▶ [READING TEXT]
## start
Dover-based presenters and reporters included Mike Field, Jeff Thomas, Malcolm Mitchell, Tim Brinton, Simon Theobalds, Arnie Wilson, Jill Cochrane, Derek Williamson, Pat Sloman, David Haigh (editor of Scene South East), Donald Dougall and Mike Fuller. The Dover studio directors were David Pick and Maurice Harper. The floor manager was John Heather and the production assistant was Gillie Slaven. During the transition from Southern TV to TVS, two production secretaries were appointed, Gwenneth Hughes and Denise Hood.

After Southern lost its franchise to TVS, the studios were used to produce the successor's regional news programmes for the South East — Coast to Coast and TVS News. Once TVS's studios in Maidstone were opened, the Dover studios were closed in 1983 and demolished a year later. The site is now a car park.

===Other facilities===

Unique in ITV and reflecting the area's maritime history the company converted a Second World War motor torpedo boat into a floating outside broadcasting unit named Southerner.

There were regional offices in Maidstone, Dorchester, Brighton and Reading. There were also sales offices at Stag Place, London and Oxford Street, Manchester.

==Identity==

Southern Television's logo is sometimes said to be a compass (with the directional station name and the fact that the bottom point on the logo is longest suggesting a compass pointing south in the direction of Southern Television's service area); however, the general consensus is that it is a star, named after the Southern Star and because Southern Television's final transmission showed the logo zooming off into the night sky. For the purposes of this article, the logo will be referred to as a star, to reflect what it is most popularly called.

Southern Television's first identity featured an art deco style star which zoomed into screen before the bottom point extended downwards with varying tones. This was replaced in the early 1960s with a white rotating star against a black background against a drumroll jingle. This was again altered in the mid-1960s to the familiar star shape against a black background and accompanied by a jingle featuring a cacophony of noises. This shape formed from a circle, with the diagonal lines moving out and joining the circle and the horizontal and vertical lines being drawn last, with the name added last.

This ident remained with the station until the end of its existence with some modifications; firstly the jingle was altered to nine notes on a guitar a few years later, and then the background was revealed to be blue in 1969 with the introduction of colour (blue was the background colour of the ident as used in black and white; being shot with black background and white star would have given too much contrast and overexposed the camera). This ident with blue background colour was maintained after the introduction of colour transmissions because this still provided a good contrast on black and white TV sets. This ident, occasionally supplemented by a subsequent caption stating, 'The Station that serves the South', lasted until the company ceased transmission in 1982.
## end
▶ [GIVEN INSTRUCTION 1] Which lines of the listing contain the string "should"? Pick out each one and copy it in full, counting only matches with the same case.
The Southern Television text and the listing come from unrelated sources.

▶ [PROVIDED ENTRIES]
## start
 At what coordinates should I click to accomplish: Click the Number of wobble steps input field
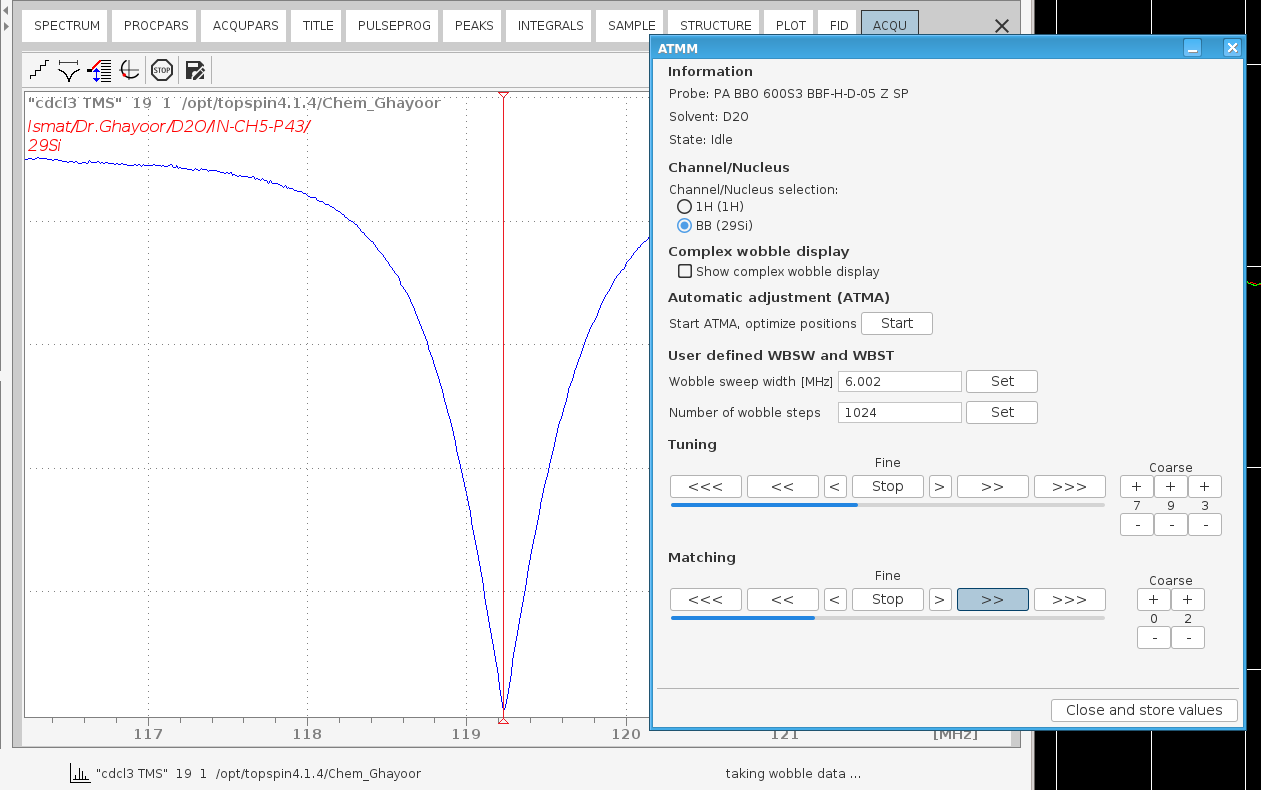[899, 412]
## end
## start
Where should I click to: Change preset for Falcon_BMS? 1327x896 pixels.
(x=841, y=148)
## end
## start
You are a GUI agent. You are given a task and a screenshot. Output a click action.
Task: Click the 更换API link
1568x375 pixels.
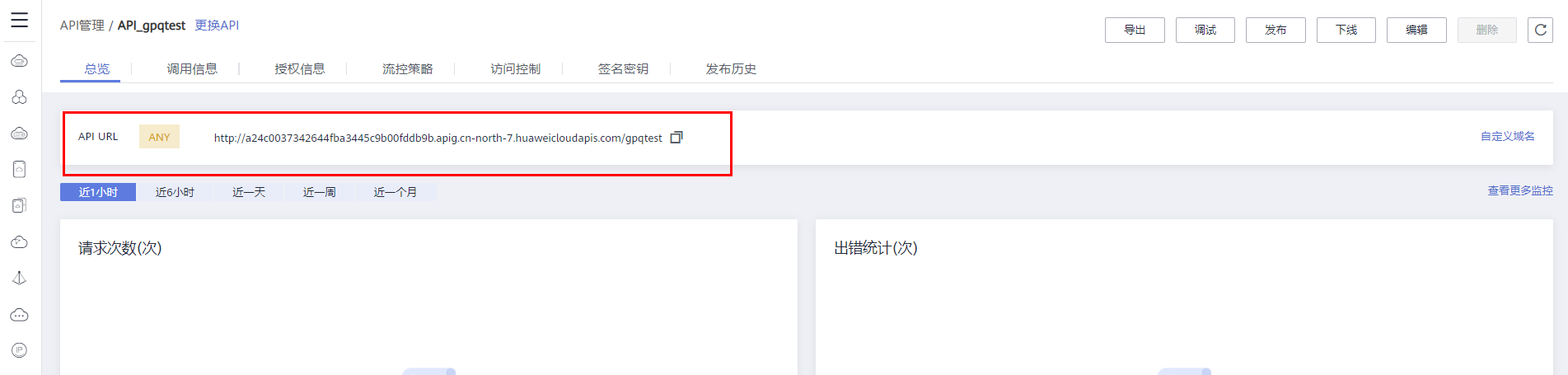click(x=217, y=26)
## end
▶ [GIVEN INSTRUCTION 2] Can you carry on the Southern Television text from its last sentence?

▶ [RESULT 1]
 At what coordinates should I click to accomplish: Click the Number of wobble steps input field
Where should I click to: Change preset for Falcon_BMS? 1327x896 pixels.

▶ [RESULT 2]
In addition to these idents, a clock was used featuring a blue background and Southern legend, and for introducing links between programmes, in-vision continuity was utilised often. Continuity announcers included:
- Brian Nissen (transferred to TVS in 1982)
- Christopher Robbie (transferred to TVS in 1982)
- Keith Martin
- Gill Hewitt
- Verity Martindill

==1980 franchise round==
The 1980 Independent Television franchise round required Southern Television to re-apply to the Independent Broadcasting Authority (IBA) to continue to broadcast to the South and South East of England from 1982. Competitive applications were lodged from rival companies, and in December 1980, Southern Television lost its franchise to Television South (TVS), a newly formed consortium.
The IBA decision angered the Southern board, suggesting the station's non-local ownership swayed the decision against it. The incumbent's complacency may have been a factor, its application a mere 16 pages long. The IBA invited Southern Television to re-submit, asking the company to go into more depth.

TVS used portable office buildings (popularly known as Portakabins, a brand name) in Southern's car park as a temporary measure until Southern finally agreed to lease its studio buildings for production of programmes, only the day before the first TVS broadcast on 1 January 1982.
In Southern Television's final productions, Day by Yesterday, And It's Goodbye From Us, a song was featured, composed and performed by Richard Stilgoe, deriding the incoming TVS as "Portakabin TV" and mocking TVS for choosing Maidstone as a production base in the newly enlarged dual region. This was despite Southern Television itself having already purchased a site at Vinters Park in Maidstone for a planned studio complex had it retained its franchise. Southern Television sold the land on to TVS at a profit.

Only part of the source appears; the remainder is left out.